SQLite Forum

Timeline
Login

3 forum posts by user DaveBlake

2020-05-06
21:47 Reply: Natural sort order (artifact: e4dc6f3331 user: DaveBlake)
Thanks TripeHound, I am aware that "accent folding" is not the same as full ICU locale specific collation. However the need is to reproduce the same collation using SQLlite as utf8_general_ci in MySQL (now called utf8mb3_general_ci in MariaDB). That is just simple accent folding.
17:33 Reply: Natural sort order (artifact: f1ae53ffcb user: DaveBlake)

Richard having natural sorting of this kind available as a standard collation in SQLite would be useful.
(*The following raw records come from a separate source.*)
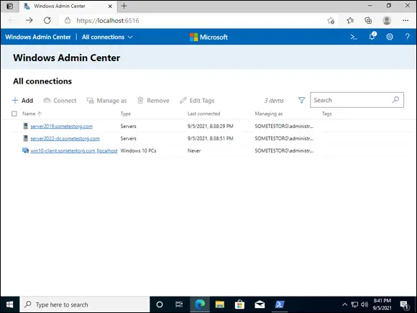Viewport: 417px width, 313px height.
Task: Open File Explorer from the taskbar
Action: (x=220, y=304)
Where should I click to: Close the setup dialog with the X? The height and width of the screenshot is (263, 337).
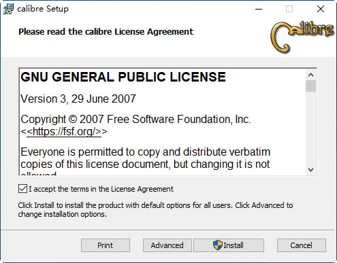pos(321,9)
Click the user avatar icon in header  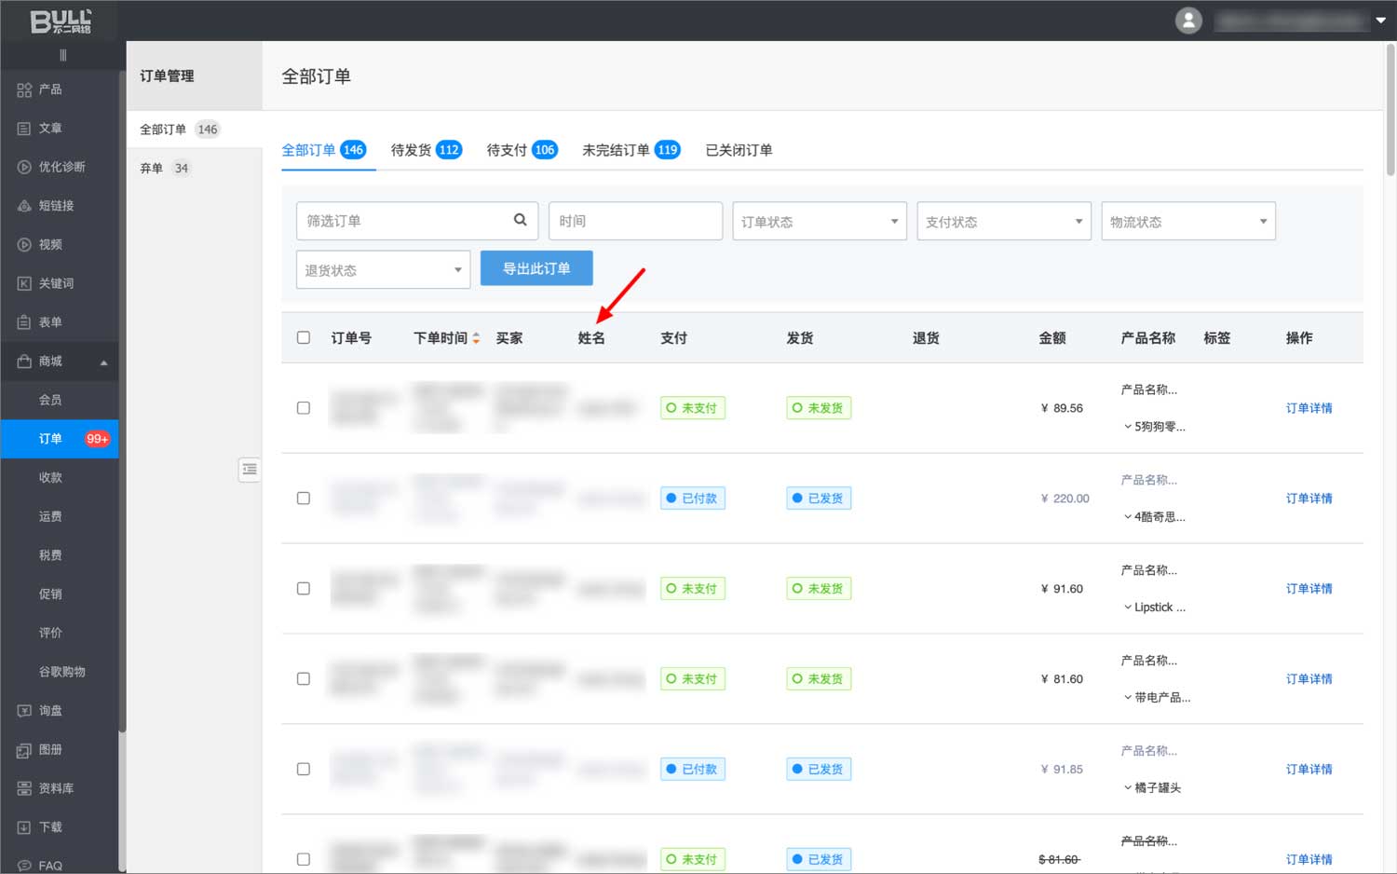click(x=1188, y=20)
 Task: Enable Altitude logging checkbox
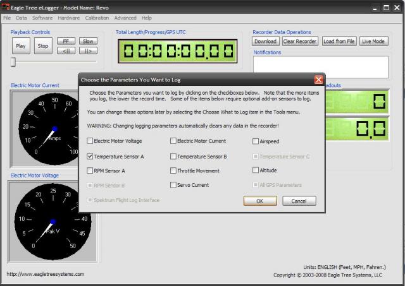pos(256,170)
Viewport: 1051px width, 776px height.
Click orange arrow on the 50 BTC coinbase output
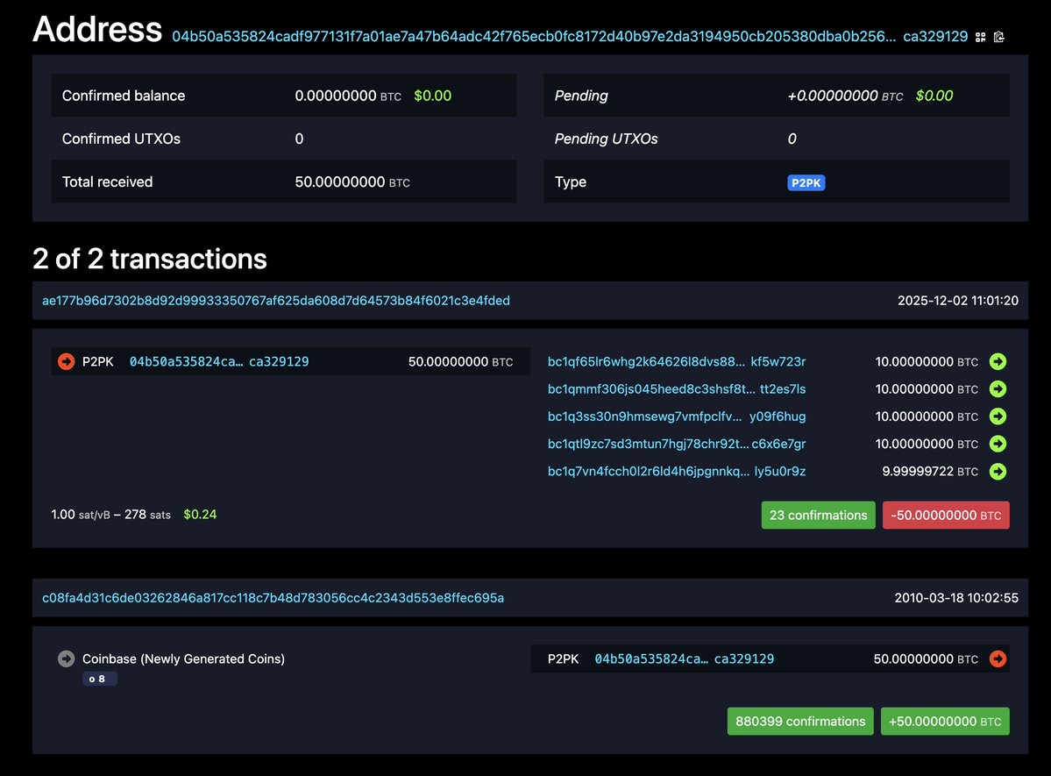[x=998, y=659]
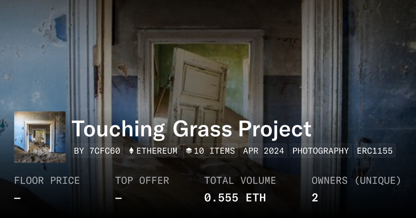The width and height of the screenshot is (416, 218).
Task: Click the ERC1155 token standard badge
Action: point(375,151)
Actually I am working on a bespoke collation that handles number naturally like this, is case insensitive and does some simple accent folding so 'a', 'á' and 'À' are with 'A'. However the result is slower than I would like, and I think that is partly because of the way I am converting from the const void data of the collation callback function into wstring before processing compare even though most of the data is simple ascii.Need to give that more thought.

2020-03-27
09:24 Post: Custom Collation of a calculated field (artifact: df1aafaa43 user: DaveBlake)
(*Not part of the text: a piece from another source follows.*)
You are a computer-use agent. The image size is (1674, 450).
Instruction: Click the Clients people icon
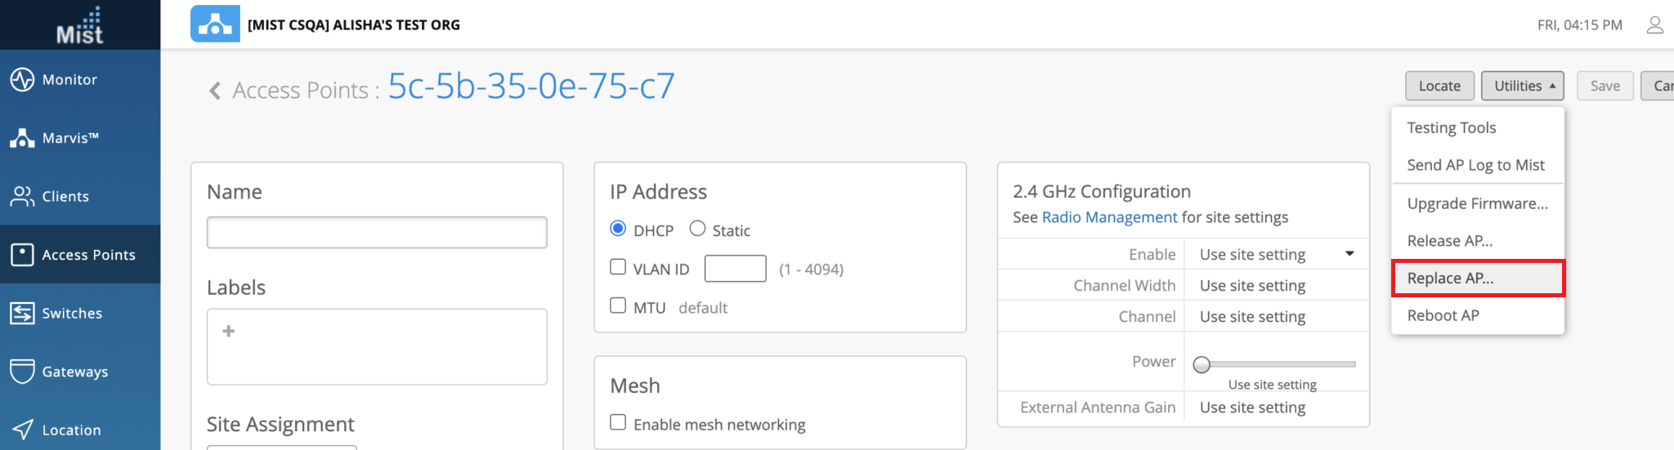pos(22,196)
What are the advantages and disadvantages of applying custom collation as part of the table definition rather than applying it to the field as part of the query syntax?
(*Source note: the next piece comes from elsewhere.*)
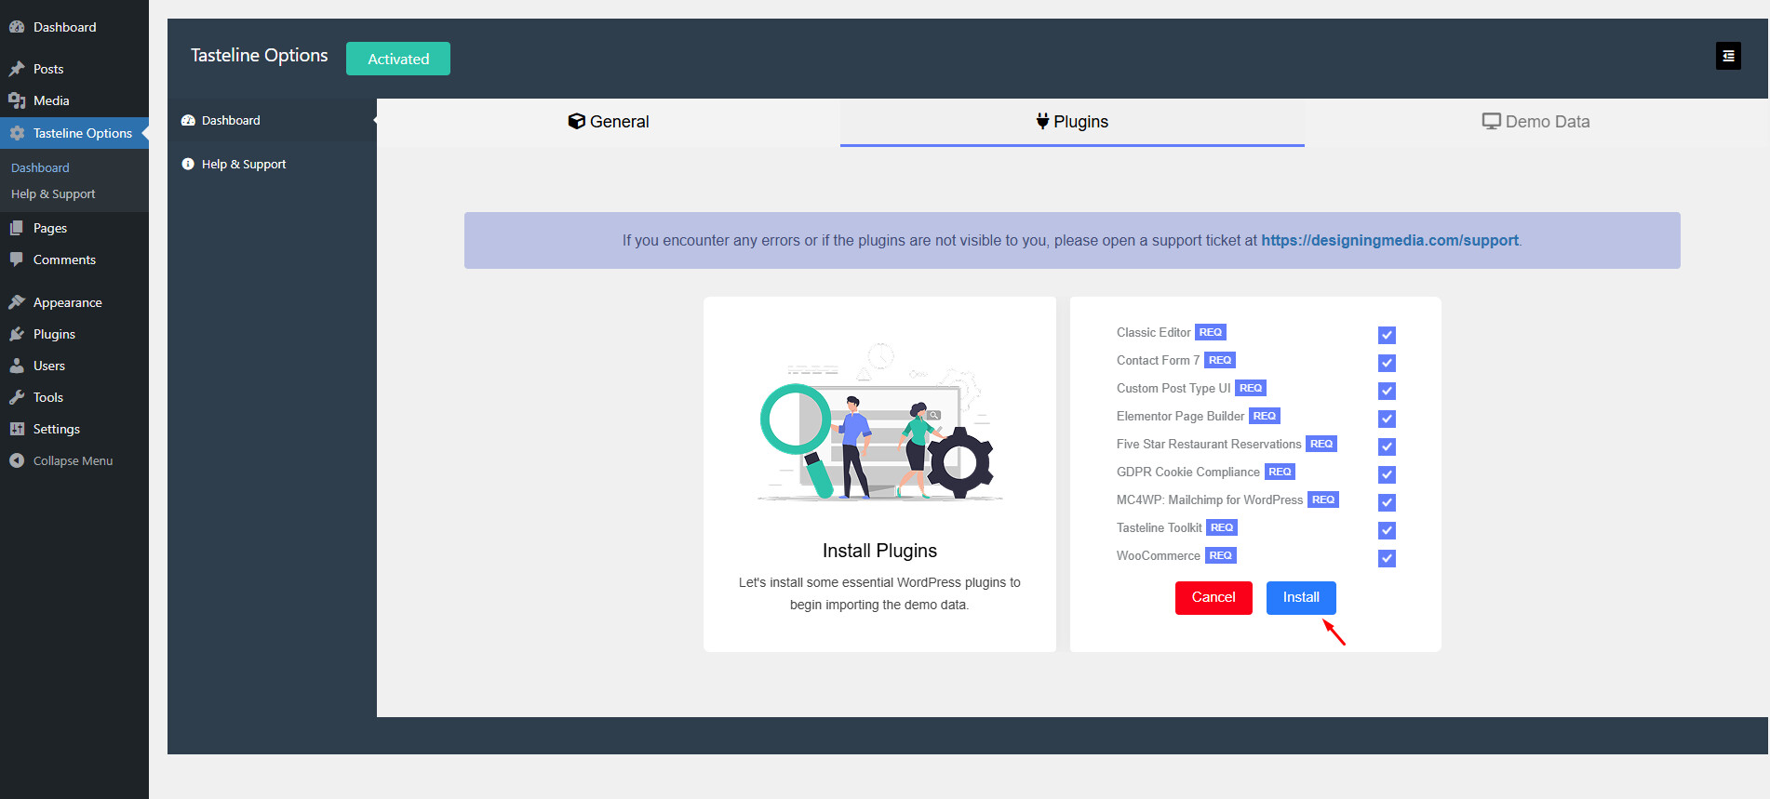Uncheck the Classic Editor plugin checkbox
Viewport: 1770px width, 799px height.
pos(1387,335)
Would default column collation pass to any calculated fields based on that column? I suspect not.

A simple example may clarify. Say I have a created collating function

sqlite3_create_collation(conn, "my_collation", SQLITE_UTF8, 0, myCollatingFunc)
and have table
CREATE myTable(id INTEGER PRIMARY KEY, name1 TEXT, name2 TEXT);
When fetching data I want to sort by a calculated field using the custom collation. I have the following query working

SELECT id, name1, name2, 
  CASE 
     WHEN name2 is not null THEN name2
     WHEN name1 LIKE 'the %' THEN  SUBSTR(name1, 5)    
     WHEN name1 LIKE 'a %' THEN  SUBSTR(name1, 3) 
     WHEN name1 LIKE 'an %' THEN  SUBSTR(name1, 4) 
     ELSE name1
  END AS sortname
ORDER BY sortname COLLATE my_collation;

So far so good.

The main role of the collating function is to give natural number sorting for digits anywhere in the text e.g. "ab3x" before "ab100", it makes no difference to comparison in where clauses e.g "name1 = xxxx". Does defining default column collation have anything to offer this situation?

For the future.... The collating funtion also handles case sensitivity for unicode chars, something that could be nice to have applied in where clauses for LIKE comparisons, create a like function too? Then again using the ICU extension is a future possibility as well, but would I still be able to do natural number sorting? I would need to look closely at the performance impact of doing any of that. It may be that simply storing a derived ascii sortable value (that has the artcles "the", "an" etc. stripped too) is the best way to go.

Would like to know the pros and cons and any experiences of doing similar.